Whats left, go back to Dick and Jane books? OOps, then someone would that those depicted gender stereotypes and were lacking in racial and cultural diversity.
If an individual parent asked that his or her child be exempted from reading a particular book in 6th grade for moral ore religious reasons, thats one thing. But to demand that no other sixth-graders be allowed to read the book is unacceptable.

What does the rest of the reading list look like?

If they would like to see what happens when you start banning books of any type, and not leave it up to the parents, check out "The Rise and Fall of the Third Reich"

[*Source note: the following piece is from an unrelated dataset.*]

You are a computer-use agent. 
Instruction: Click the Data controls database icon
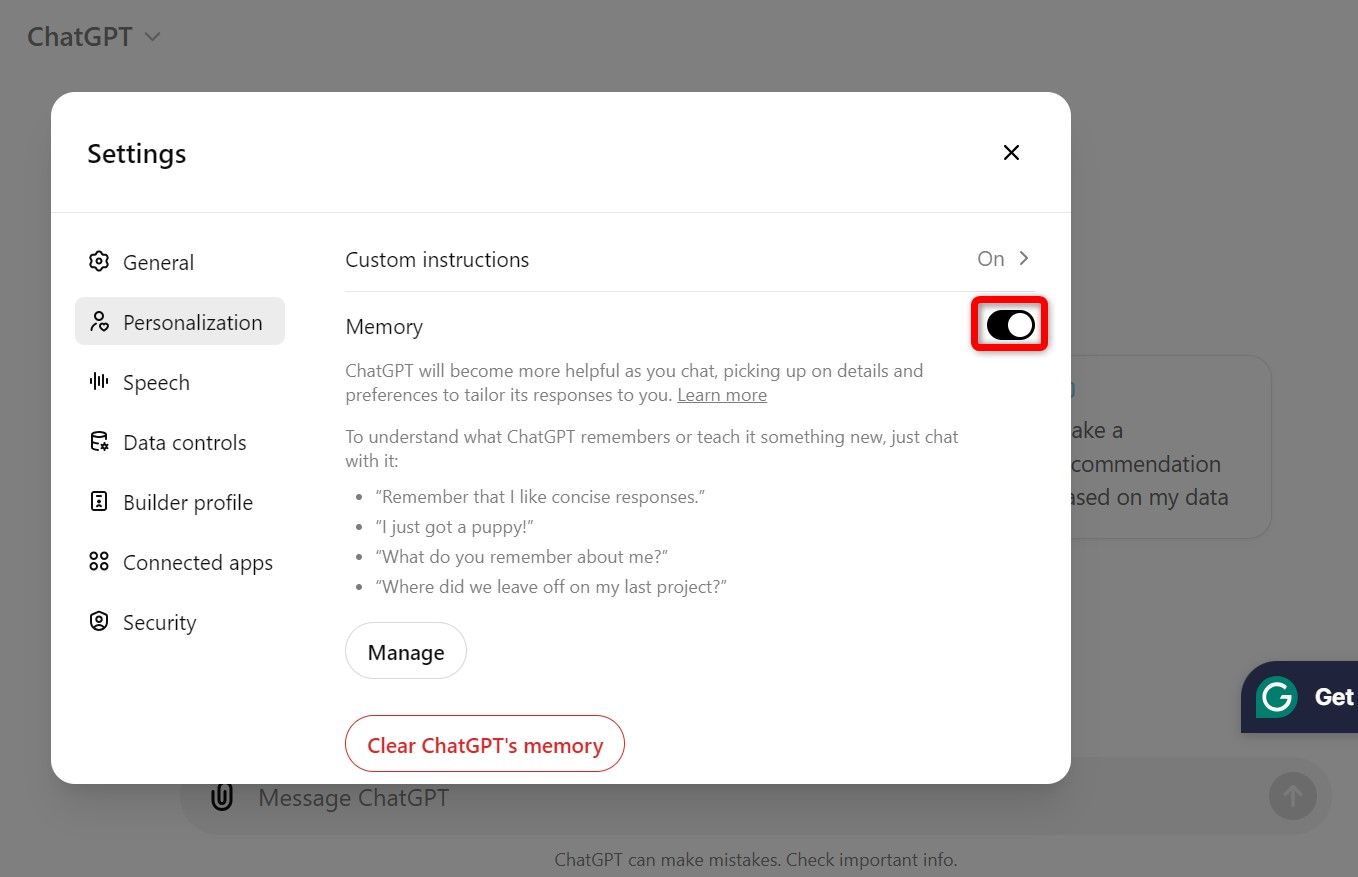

so why couldn't the parent's wishes be accomodated by allowing that child to read a different book? why take the book away from all children? looking at the reading lists in the county - there are so many badly written trashy books with poor grammar on the lists - why take a decent book off the list? And if the list is open to debate, I have a few opinions too. b/c I'd like my child(ren) shielded from poor writing.

"To limit the press is to insult a nation; to prohibit reading of certain books is to declare the inhabitants to be either fools or slaves."
~ Claude Adrien Helvetius

Has anyone noticed that the book in question doesn't seem to show up on any "banned books" lists? Ever wonder why? Simply because it's not that great of a book and teachers in most states (apparently including all but one teacher in Virginia) have the common sense to realize this is not a book that belongs on required reading lists for 11 year-olds. It explicitly and directly and wrongly portrays all members of one minority group as evil, murderous, horrible people. The book was not used for teaching about bigotry and tolerance. It was used for introducing the genre of mystery stories. How would you like your 11 year old to have to sit in a class with a room full of kids who have just read a book that viciously attacks your child's religion, ethnicity, or disability? We are a civil society and bullying is not allowed--by students or by teachers. Pick a different Sherlock Holmes book. A book that singles out one religion for derogatory treatment is no more appropriate for public school as one that overtly promotes one specific religion. Note: The book was not banned or forbidden, just taken off the required reading list. The only surprise is that it was ever put on the required reading list and that it took so long to take it off.

This is stupid! This book was removed due to one parent's complaint. Yes, but we don't want kids to get the wrong idea about Mormons! Then explain to them about bias and context! But then maybe today's kids are too stupid to understand. But it's more like adults want to coddle them too much. Explain things to them? No, that's too much work, let's just remove the book.

to complete the story, I do hope they burn the books..................

the best way to get a child to read a book is to ban it

Not sure I really get it- doesn't surprise anyone I am sure- but an 11 yr old isn't going to read a Sherlock Homes book anyway

HarryD - after thought, I have to agree with you...the violent video games are much more entertaining.